Photo by NBC News
In 1995, divers discovered bizarre configurations about 6 feet in diameter off the coast of Japan’s Amami-Oshima Island. They resembled crop circles. Were these underwater aliens?
The answer turned out to be a newly classified pufferfish, Torquigener albomaculosus. The “Crop Circle Fish” was among many species that received scientific names over the last year. The International Institute for Species Exploration has listed their their top 10 of nearly 18,000 newly named species.
These obscure creatures may be hidden away in environments that are not populated by people, such as the strange creatures we are discovering deep beneath the ocean. Others are known locally, but only recently noticed by the scientific community. Here are the other nine recognized on this “top 10” list:
Anzu wyliei, also known as “the Chicken From Hell,” is a 10-foot-tall birdlike dinosaur which lived around 66 million years ago in the Dakotas.
The Balanophora coralliformis is a parasitic plant found only on the southwestern slopes of Mount Mingan in the Philippines. It has a unique, coral-like appearance because of branches of above-ground tubers which have a coarse texture.
The bizarre Cebrennus rechenbergi, or cartwheeling spider, uses a strange flipping motion to propel itself over the sands of Morocco.
Dendrogramma enigmatica are multicellular animals resembling mushrooms. Not only a new species, they may represent an entirely new phylum!
The so-called Bone-house wasp, Deuteragenia ossarium, from southeast China, uses corpses of ants to ward off predators by stuffing them into crevices on the outside of the nest.
The Limnonectes larvaepartus is a fanged frog from Sulawesi Island, Indonesia, that gives live birth to tadpoles that are deposited into pools of water. Other species hatch from eggs.

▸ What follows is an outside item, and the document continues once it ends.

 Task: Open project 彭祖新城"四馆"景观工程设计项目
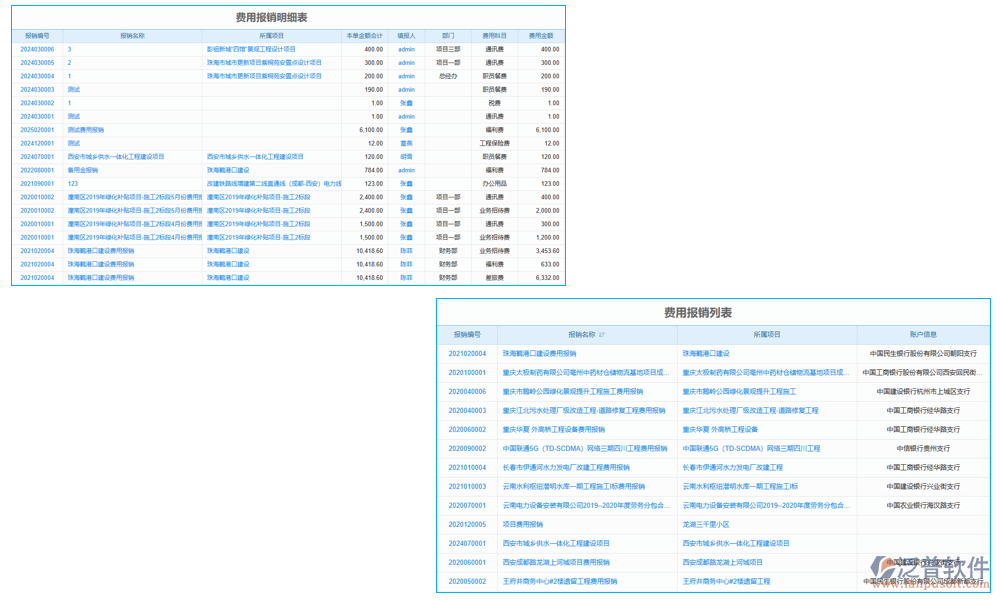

The Phryganistria tamdaoensis, discovered in Vietnam, is the world’s second longest insect.
A Sea Slug, Phyllodesmium acanthorhinum, is a particularly beautiful variety that might be a sort of “missing link” in the sea slug world.
A Mexican plant had been used for years in “nacimientos,” or altar scenes depicting the birth of Christ, by villagers in Sierra de Tepoztlán, Tlayacapan, San José de los Laureles, and Tepoztlán. It turned out to be a species of Bromeliad previously unknown to science. It’s been dubbed Tillandsia religiosa.
These are only ten from thousands of newly classified species. As we continue to seek perhaps we’ll finally be giving scientific names to some of the legendary creatures such as Bigfoot that have eluded and fascinated seekers for centuries.